─── QUOTED PASSAGE
The Short-circuiter of Mercy, 12th Monday (II), June 20, 2016

Fr. Roger J. Landry
Visitation Convent of the Sisters of Life, Manhattan
Monday of the Twelfth Week in Ordinary Time, Year II
Memorial Mass for Gus Tagac, Uncle of Sr. Amata Filia
June 20, 2016
2 Kings 17:5-8.13-15.18, Ps 60, Mt 7:1-5


To listen to an audio recording of today’s homily, please click below: 


he following points were attempted in the homily: 

  • Today in the Gospel Jesus speaks to us about one of the most important conditions for us truly to be transformed by this extraordinary Jubilee of Mercy. Jesus tells us,  “Stop judging that you may not be judged,” promising us that “as you judge, so will you be judged, and the measure with which you measure will be measured out to you.” For us to be able to receive mercy, we must be merciful, and Jesus knows that for us to be merciful, we have to stop judging our brothers and sisters.
  • Before we explore that truth more in depth, because today’s passage is one of the most misinterpreted in our time, let’s get out of the way what it doesn’t mean. By his words today, Jesus isn’t indicating that we shouldn’t judge between right and wrong and leave all of that judging exclusively to God. God has given us the moral law precisely so that we can make moral judgments about actions. In today’s first reading, we see how God himself judges the actions of the Israelites at the time of the Assyrian invasion. Israel in the north and Samaria in the center of the Holy Land were both run over by the Assyrians “because the children of Israel sinned against the Lord their God,” the Second Book of Kings tells us, “and because they venerated other gods.”  What they did was wrong. God saw it and wants us to see it. When we see people worshipping other gods, when we see people taking advantage of the vulnerable and innocent, when we encounter people telling baldfaced lies knowing the truth, when we encounter terrorists taking guns and trying to murder hundreds of people in a nightclub, he wants us absolutely to pronounce, as he does, that such actions themselves are evil.
──────
─── EXCERPTED DATA
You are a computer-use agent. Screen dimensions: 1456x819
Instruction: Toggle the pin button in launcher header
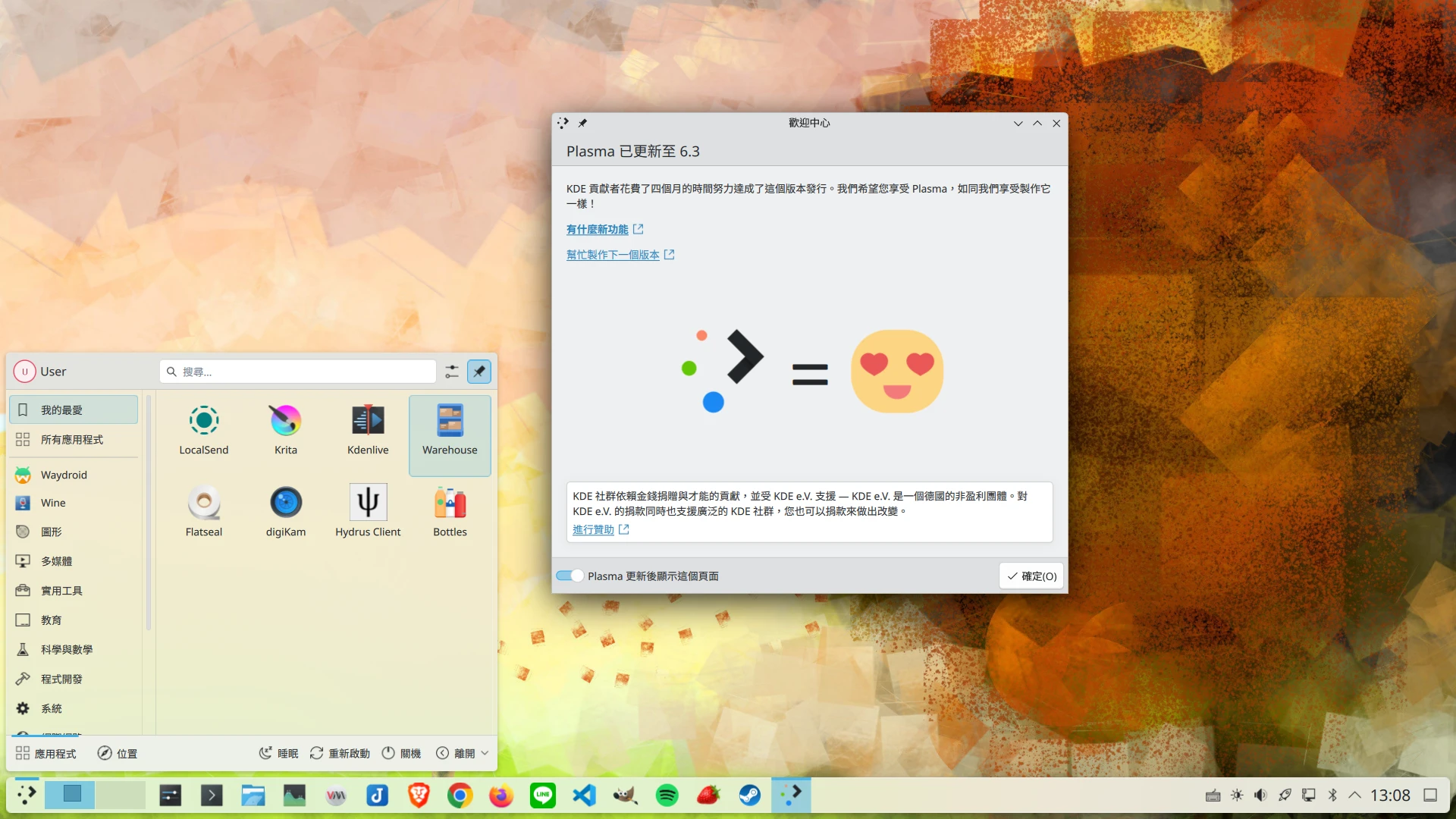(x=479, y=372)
──────
─── EXCERPTED DATA
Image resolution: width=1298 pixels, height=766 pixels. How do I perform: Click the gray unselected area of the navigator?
──────
[REQUIRED TASK 1]:
Repeat the homily on judging and mercy word for word, from "Fr. Roger J." to "brothers and sisters.".
[REQUIRED TASK 2]:
Carry on the homily on judging and mercy, picking up after its last sentence.

[EXERCISE ANSWER 1]:
Fr. Roger J. Landry
Visitation Convent of the Sisters of Life, Manhattan
Monday of the Twelfth Week in Ordinary Time, Year II
Memorial Mass for Gus Tagac, Uncle of Sr. Amata Filia
June 20, 2016
2 Kings 17:5-8.13-15.18, Ps 60, Mt 7:1-5


To listen to an audio recording of today’s homily, please click below: 


he following points were attempted in the homily: 

  • Today in the Gospel Jesus speaks to us about one of the most important conditions for us truly to be transformed by this extraordinary Jubilee of Mercy. Jesus tells us,  “Stop judging that you may not be judged,” promising us that “as you judge, so will you be judged, and the measure with which you measure will be measured out to you.” For us to be able to receive mercy, we must be merciful, and Jesus knows that for us to be merciful, we have to stop judging our brothers and sisters.

[EXERCISE ANSWER 2]:
  • So while we can judge actions, what Jesus forbids is for us to judge people, but to leave that to God. While we can see that externally their action conforms or not to what God has taught us or in conscience we know to be good or evil, we can’t judge the agents, since we can never know everything that is going on inside of them. We don’t know all the interior facts. This is true for deeds that are clearly wrong: we cannot know why a person, for example, is stealing, or even why a soldier is hammering an innocent carpenter’s legs and feet to a Cross. It’s also true for deeds that are clearly good: we cannot know if someone giving alms to the poor is doing it for vainglory, if a man defending an elderly woman being attacked has ulterior motives, if a person showing up for Eucharistic adoration is doing so to hide from responsibility, family members or even the police.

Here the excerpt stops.